● **Stored data**
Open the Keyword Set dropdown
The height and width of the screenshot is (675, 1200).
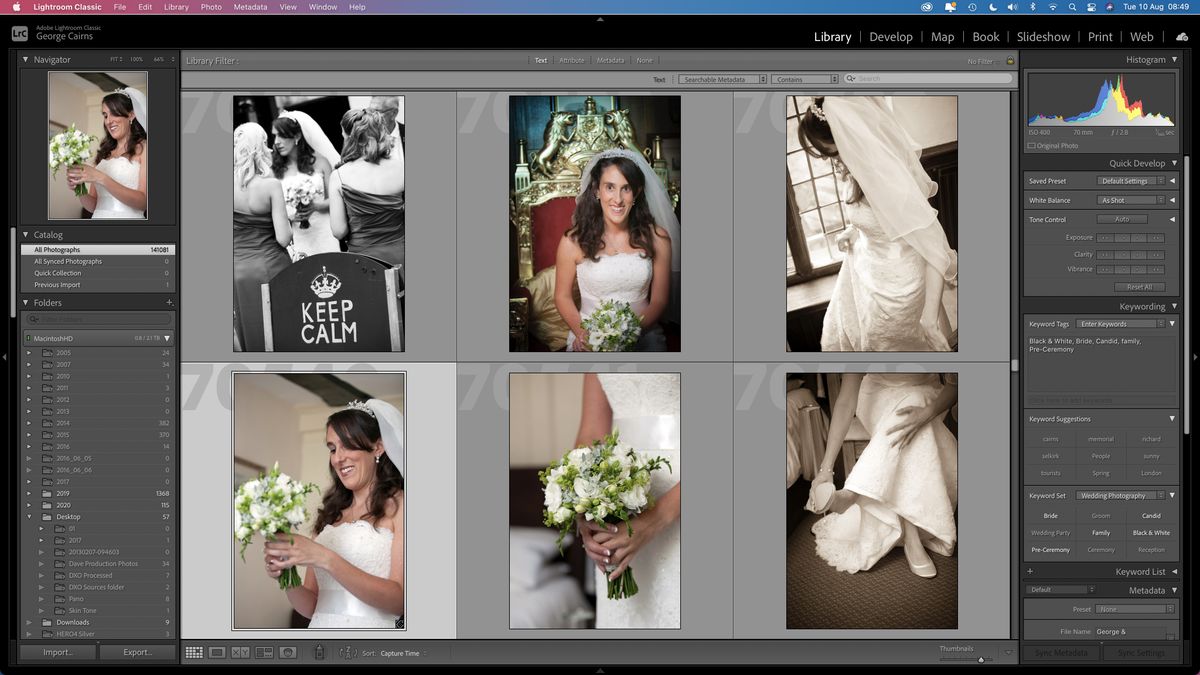1122,495
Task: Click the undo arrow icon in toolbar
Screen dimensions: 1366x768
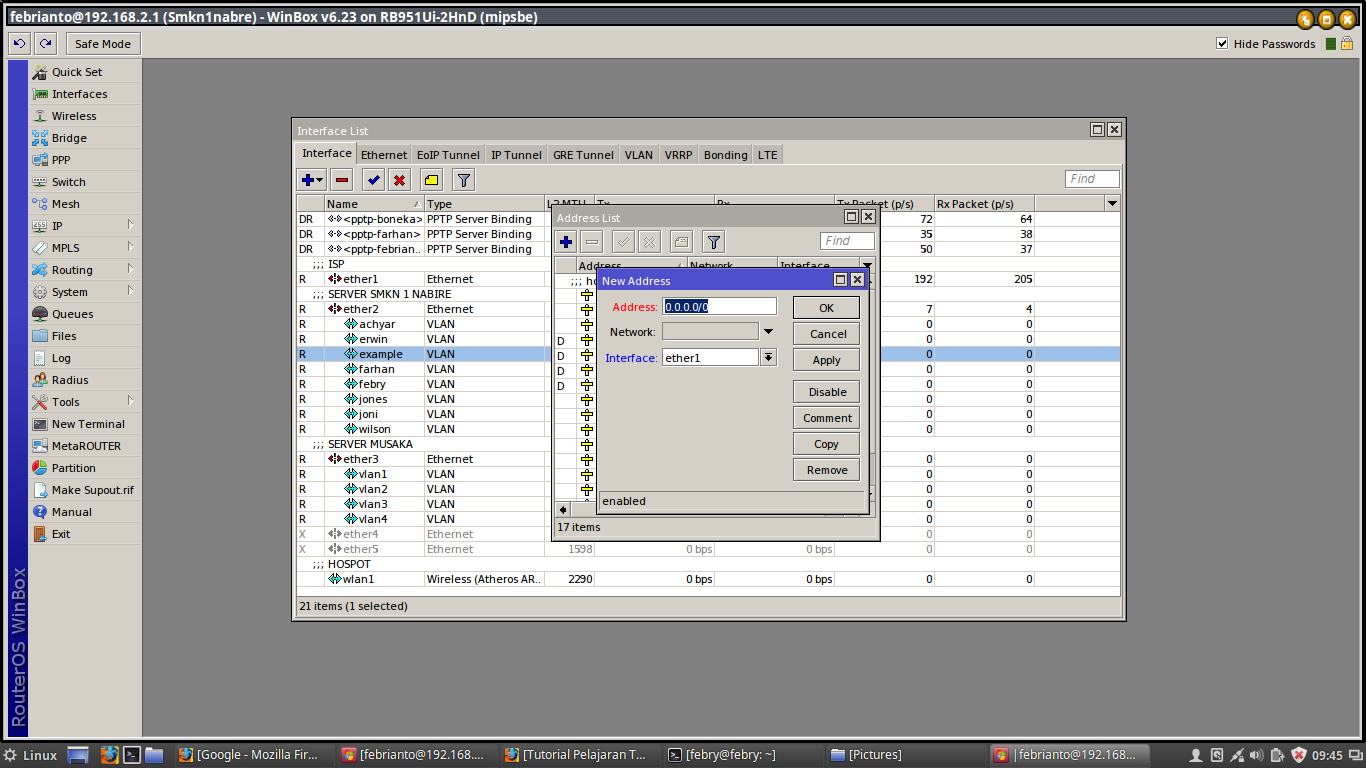Action: point(19,43)
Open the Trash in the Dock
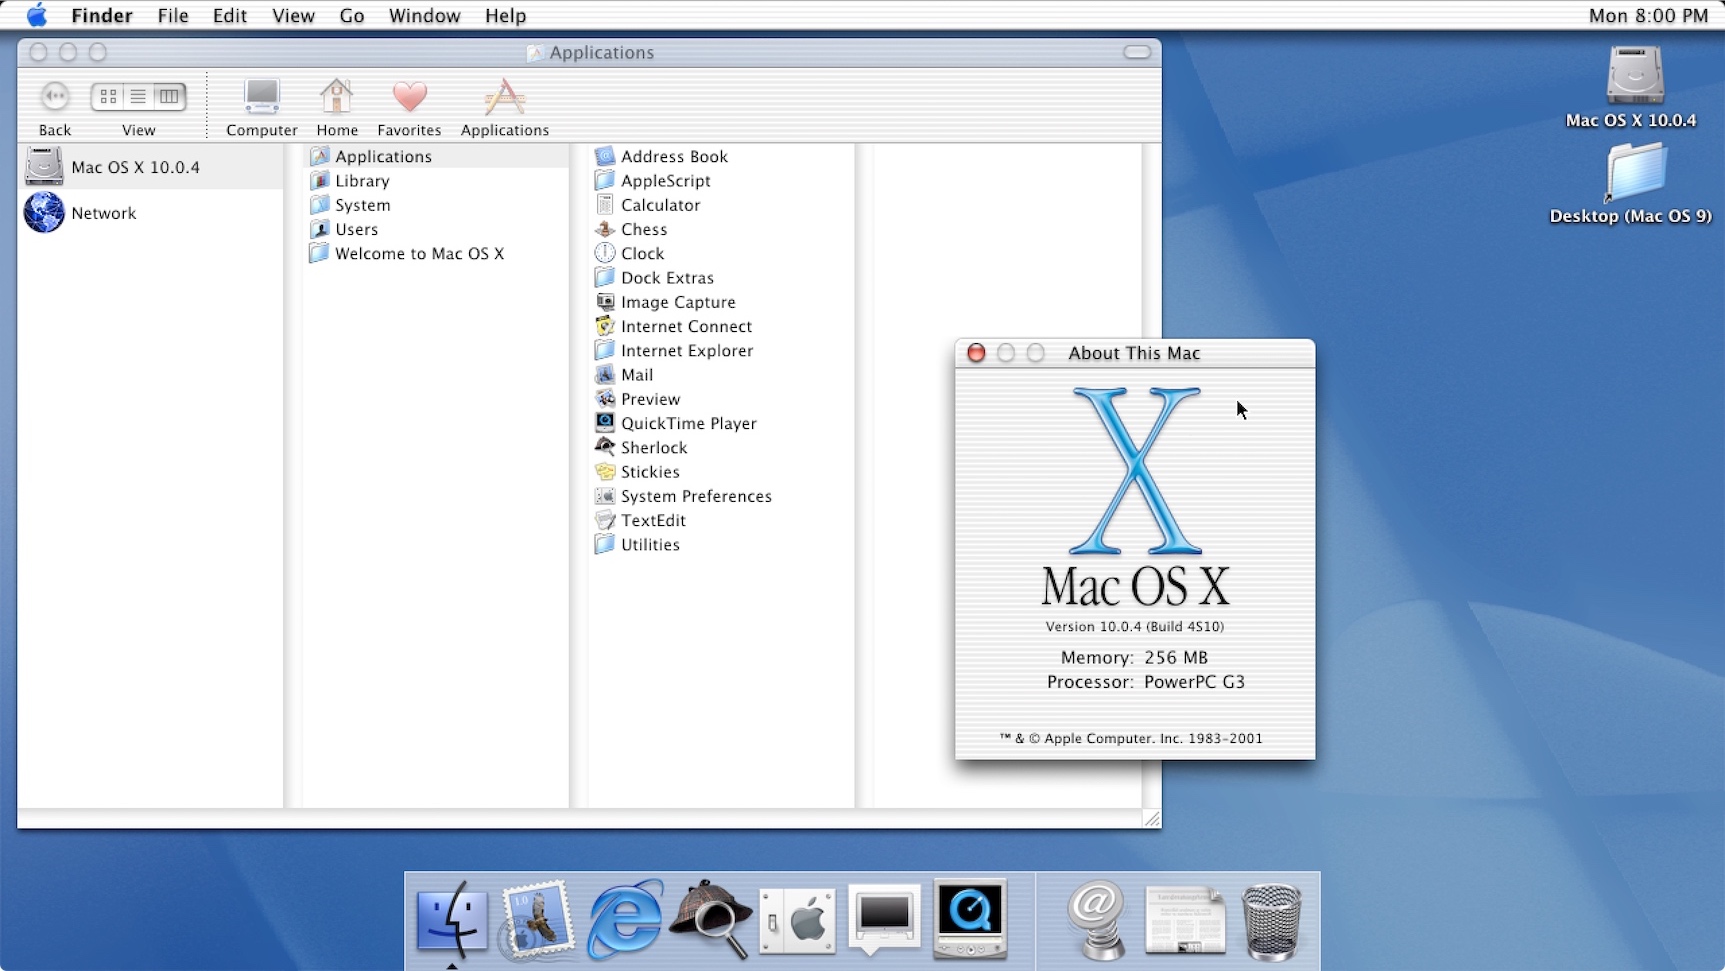 point(1271,921)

● **Exercise prompt**
Transcribe every line from the one with "The height and" to the last line of the records above, exactly, excluding pictures.

● **Solution below**
The height and width of the screenshot is (675, 1200).
1122,495
Task: Click the undo arrow icon in toolbar
Screen dimensions: 1366x768
Action: point(19,43)
Open the Trash in the Dock
 point(1271,921)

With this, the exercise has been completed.